No pictures go in the copy. Restate, word for word, each line from the one containing "Click the highest peak of the Interior line" through the last line below.

Segment Start: Data in this exercise

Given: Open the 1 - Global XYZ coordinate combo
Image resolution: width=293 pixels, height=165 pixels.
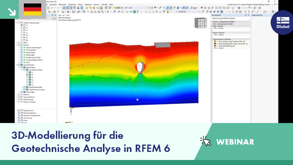Looking at the screenshot, I should pos(187,12).
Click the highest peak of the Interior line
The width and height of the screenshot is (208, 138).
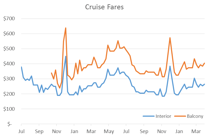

Segment End: Data in this exercise

Response to this task –
Click the highest peak of the Interior line
The width and height of the screenshot is (208, 138).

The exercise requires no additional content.